Garber spoke to the newspaper after taking in an Atlanta United-Orlando City match along with a crowd of more than 70,000 others at Mercedes'Benz Stadium, which Atlanta United shares with the Atlanta Falcons.
He took a question about whether the large crowd was enough to make him consider changing his stance on soccer-specific stadiums.
"The good thing about being new and trying to figure it out as you go along is you have a specific plan and then there are times when you have to modify that plan," Garber said. "I think good business leaders and good businesses, ya know, don’t just get stuck in their previous strategies but try to evolve and see how things develop."
Removing that requirement could help FC Cincinnati in their bid to join MLS. As a USL team, they have spent their first two seasons in the University of Cincinnati's Nippert Stadium. But previous comments by Garber about requirements for teams to be picked for an MLS expansion slot have sent FC Cincinnati searching for a spot where they could build their own stadium.
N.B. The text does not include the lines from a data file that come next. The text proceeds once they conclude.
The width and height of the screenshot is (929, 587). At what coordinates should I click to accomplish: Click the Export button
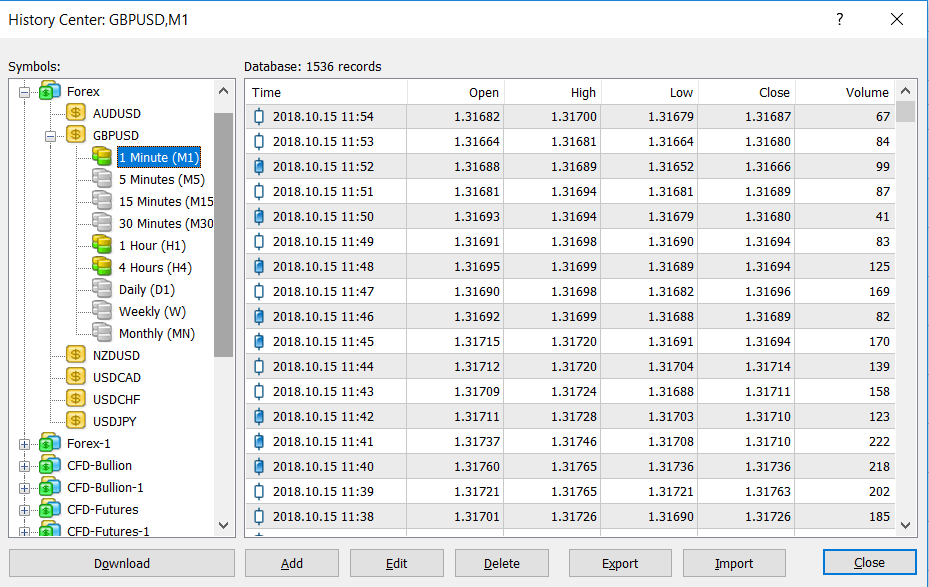(x=620, y=563)
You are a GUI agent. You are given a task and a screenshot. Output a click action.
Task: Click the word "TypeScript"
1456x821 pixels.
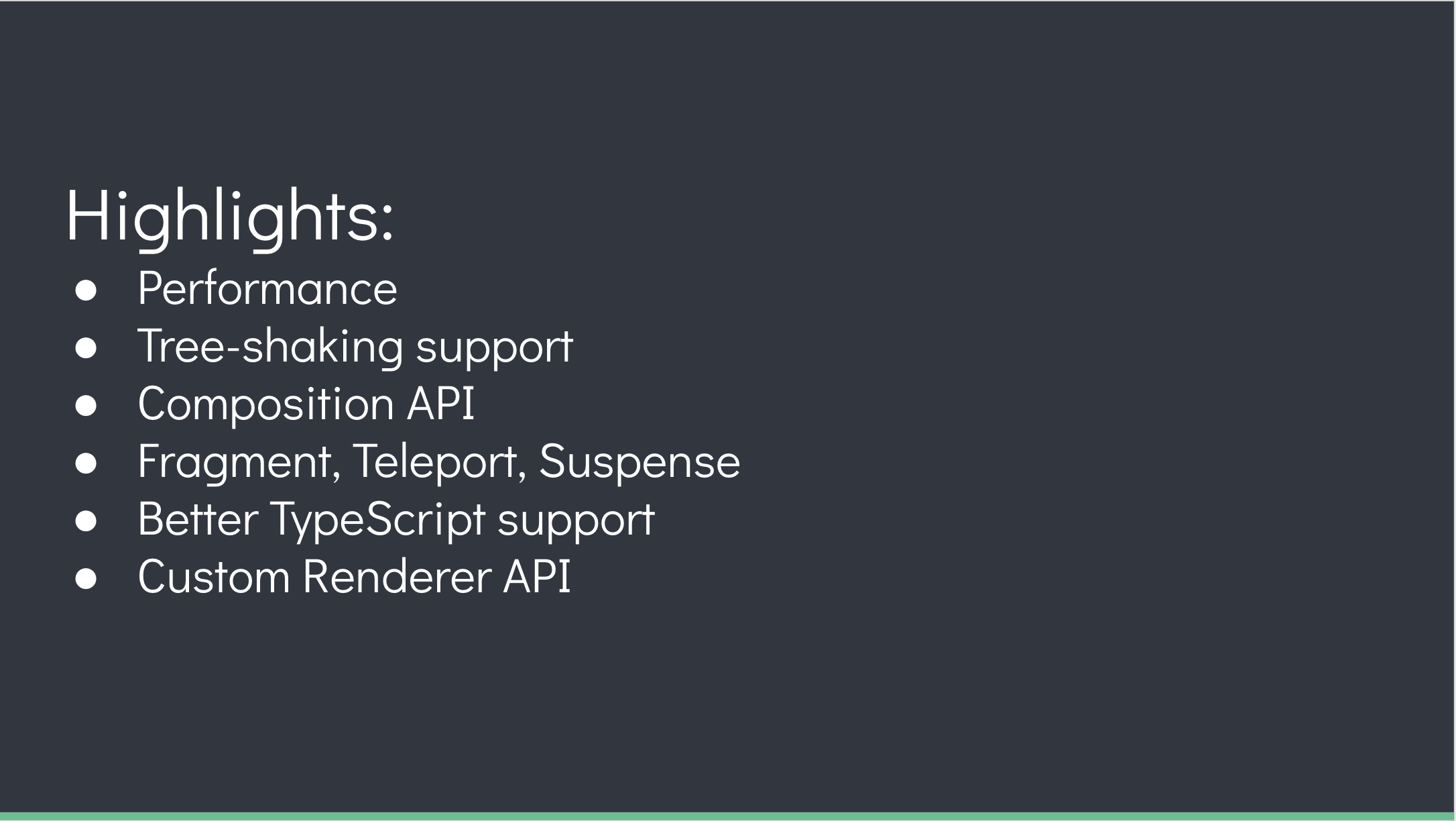pos(378,519)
But some FC Cincinnati fans say the team's runaway popularity in the USL is due in part to Nippert. Others are concerned the team could be looking to taxpayers to help ease the costs of building a brand new $200 million stadium. The group "No More Stadium Taxes" is opposed to any additional taxes or subsidies for sports facilities.
"Hamilton County has much bigger needs than subsidizing a new soccer stadium for billionaires, especially when we already have at least one fantastic soccer stadium," Matt Wahlert, a No More Stadium Taxes board member and North College Hill councilman, previously said.
"We understand that there are plenty of our fans and supporters who are out there who want this to work," Berding previously said. "But to the best of our judgment, the ability to turn Nippert into a soccer-specific stadium is implausible due to some insurmountable challenges."